Re: Alternative project ids and quotas semantics (Was: Shameless plug for the FS Track at LPC next week!)

Amir Goldstein <amir73il@xxxxxxxxx> · Sat, 18 Sep 2021 10:44:02 +0300

On Sat, Sep 18, 2021 at 2:15 AM Dave Chinner <david@xxxxxxxxxxxxx> wrote:
>
> On Fri, Sep 17, 2021 at 09:12:17AM -0700, Darrick J. Wong wrote:
> > On Fri, Sep 17, 2021 at 01:23:08PM +0300, Amir Goldstein wrote:
> > > On Fri, Sep 17, 2021 at 12:38 PM Jan Kara <jack@xxxxxxx> wrote:
> > > >
> > > > On Fri 17-09-21 10:36:08, Jan Kara wrote:
> > > > > Let me also post Amir's thoughts on this from a private thread:
> > > >
> > > > And now I'm actually replying to Amir :-p
> > > >
> > > > > On Fri 17-09-21 10:30:43, Jan Kara wrote:
> > > > > > We did a small update to the schedule:
> > > > > >
> > > > > > > Christian Brauner will run the second session, discussing what idmapped
> > > > > > > filesystem mounts are for and the current status of supporting more
> > > > > > > filesystems.
> > > > > >
> > > > > > We have extended this session as we'd like to discuss and get some feedback
> > > > > > from users about project quotas and project ids:
> > > > > >
> > > > > > Project quotas were originally mostly a collaborative feature and later got
> > > > > > used by some container runtimes to implement limitation of used space on a
> > > > > > filesystem shared by multiple containers. As a result current semantics of
> > > > > > project quotas are somewhat surprising and handling of project ids is not
> > > > > > consistent among filesystems. The main two contending points are:
> > > > > >
> > > > > > 1) Currently the inode owner can set project id of the inode to any
> > > > > > arbitrary number if he is in init_user_ns. It cannot change project id at
> > > > > > all in other user namespaces.
> > > > > >
> > > > > > 2) Should project IDs be mapped in user namespaces or not? User namespace
> > > > > > code does implement the mapping, VFS quota code maps project ids when using
> > > > > > them. However e.g. XFS does not map project IDs in its calls setting them
> > > > > > in the inode. Among other things this results in some funny errors if you
> > > > > > set project ID to (unsigned)-1.
> > > > > >
> > > > > > In the session we'd like to get feedback how project quotas / ids get used
> > > > > > / could be used so that we can define the common semantics and make the
> > > > > > code consistently follow these rules.
> > > > >
> > > > > I think that legacy projid semantics might not be a perfect fit for
> > > > > container isolation requirements. I added project quota support to docker
> > > > > at the time because it was handy and it did the job of limiting and
> > > > > querying disk usage of containers with an overlayfs storage driver.
> > > > >
> > > > > With btrfs storage driver, subvolumes are used to create that isolation.
> > > > > The TREE_ID proposal [1] got me thinking that it is not so hard to
> > > > > implement "tree id" as an extention or in addition to project id.
> > > > >
> > > > > The semantics of "tree id" would be:
> > > > > 1. tree id is a quota entity accounting inodes and blocks
> > > > > 2. tree id can be changed only on an empty directory
>
> Hmmm. So once it's created, it can't be changed without first
> deleting all the data in the tree?

That is correct.
Similar to fscrypt_ioctl_set_policy().

>
> > > > > 3. tree id can be set to TID only if quota inode usage of TID is 0
>
> What does this mean? Defining behaviour.semantics in terms of it's
> implementation is ambiguous and open for interpretation.
>

You are right. Let me give it a shot:

For the current use of project quotas in containers as a way to
limit disk usage of container instance, container managers
assign a project id with project quota to some directory that is
going to be used as the root of a bind mount point inside the
container (e.g. /home).

With xfs, that means that a user inside the container gets the df
report on the bind mount based on xfs_qm_statvfs() which provides
the project quota usage, which is intended to reflect the container's
disk usage on the xfs filesystem that is shared among containers.

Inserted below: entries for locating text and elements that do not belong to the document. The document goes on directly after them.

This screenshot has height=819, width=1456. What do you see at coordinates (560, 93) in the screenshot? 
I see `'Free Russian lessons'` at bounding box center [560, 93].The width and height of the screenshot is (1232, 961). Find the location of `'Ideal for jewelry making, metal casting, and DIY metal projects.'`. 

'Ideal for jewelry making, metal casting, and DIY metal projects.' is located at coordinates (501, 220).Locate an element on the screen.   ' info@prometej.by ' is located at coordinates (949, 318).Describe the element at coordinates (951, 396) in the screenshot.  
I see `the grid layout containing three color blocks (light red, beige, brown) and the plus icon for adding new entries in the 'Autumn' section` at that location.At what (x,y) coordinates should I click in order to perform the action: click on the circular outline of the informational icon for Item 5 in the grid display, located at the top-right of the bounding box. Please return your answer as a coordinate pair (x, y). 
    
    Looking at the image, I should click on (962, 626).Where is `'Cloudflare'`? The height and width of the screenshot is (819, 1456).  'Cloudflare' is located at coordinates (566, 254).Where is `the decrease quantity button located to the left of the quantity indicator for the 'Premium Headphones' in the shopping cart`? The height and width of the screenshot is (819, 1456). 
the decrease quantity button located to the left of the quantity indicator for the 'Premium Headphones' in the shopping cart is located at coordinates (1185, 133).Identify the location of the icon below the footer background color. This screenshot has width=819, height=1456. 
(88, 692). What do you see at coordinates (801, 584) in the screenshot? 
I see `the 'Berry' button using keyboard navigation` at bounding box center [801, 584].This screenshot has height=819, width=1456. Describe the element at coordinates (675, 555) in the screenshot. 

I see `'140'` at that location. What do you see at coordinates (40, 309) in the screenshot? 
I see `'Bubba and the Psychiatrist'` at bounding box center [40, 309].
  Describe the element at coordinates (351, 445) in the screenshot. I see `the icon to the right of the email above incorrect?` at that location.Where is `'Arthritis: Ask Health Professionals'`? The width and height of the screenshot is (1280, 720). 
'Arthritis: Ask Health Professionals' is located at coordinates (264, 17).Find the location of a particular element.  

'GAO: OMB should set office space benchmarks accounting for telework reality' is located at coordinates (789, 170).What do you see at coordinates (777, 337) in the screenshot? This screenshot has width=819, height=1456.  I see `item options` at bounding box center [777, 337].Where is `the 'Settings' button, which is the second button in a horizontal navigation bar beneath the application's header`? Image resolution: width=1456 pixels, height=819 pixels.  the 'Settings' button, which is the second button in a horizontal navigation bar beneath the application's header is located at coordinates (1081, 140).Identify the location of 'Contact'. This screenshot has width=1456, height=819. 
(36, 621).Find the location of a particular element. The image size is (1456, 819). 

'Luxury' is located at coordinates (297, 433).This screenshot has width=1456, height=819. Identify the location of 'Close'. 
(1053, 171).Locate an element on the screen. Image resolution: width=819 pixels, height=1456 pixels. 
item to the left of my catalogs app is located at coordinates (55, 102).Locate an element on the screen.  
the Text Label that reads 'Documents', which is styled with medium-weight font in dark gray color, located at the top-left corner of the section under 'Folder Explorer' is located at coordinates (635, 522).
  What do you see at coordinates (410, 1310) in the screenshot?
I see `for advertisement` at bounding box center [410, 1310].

In practice, the container's disk usage may be contaminated by
usage of other unrelated subtrees or solo files that have been
assigned the same project id on purpose or by mistake.

The current permission model for changing project id does
not always align with how container users should be allowed
to manipulate their own reported disk usage and affect the
disk usage reported or allowed to other containers.

The proposed alternative semantics for project ids and quotas
will allow container managers better control over the disk usage
observed by container users when project quotas are used, by making
sure that project id represents a single fully connected subtree in
the context of a single filesystem.

> I *think* the intent here is that tree ids are unique and can only
> be applied to a single tree, but...
>

You are correct. That is what it means.
Subtree members on a *single filesystem* are all descendants
of a single root.
The subtree root is a directory and it is the only member of the subtree
whose (sb) parent is not a member of the subtree.

> And, of course, what happens if we have multiple filesystems? tree
> IDs are no longer globally unique across the system, right?
>

No requirement for tree id to be unique across the system.
<st_dev, tree_id> should be unique across the system.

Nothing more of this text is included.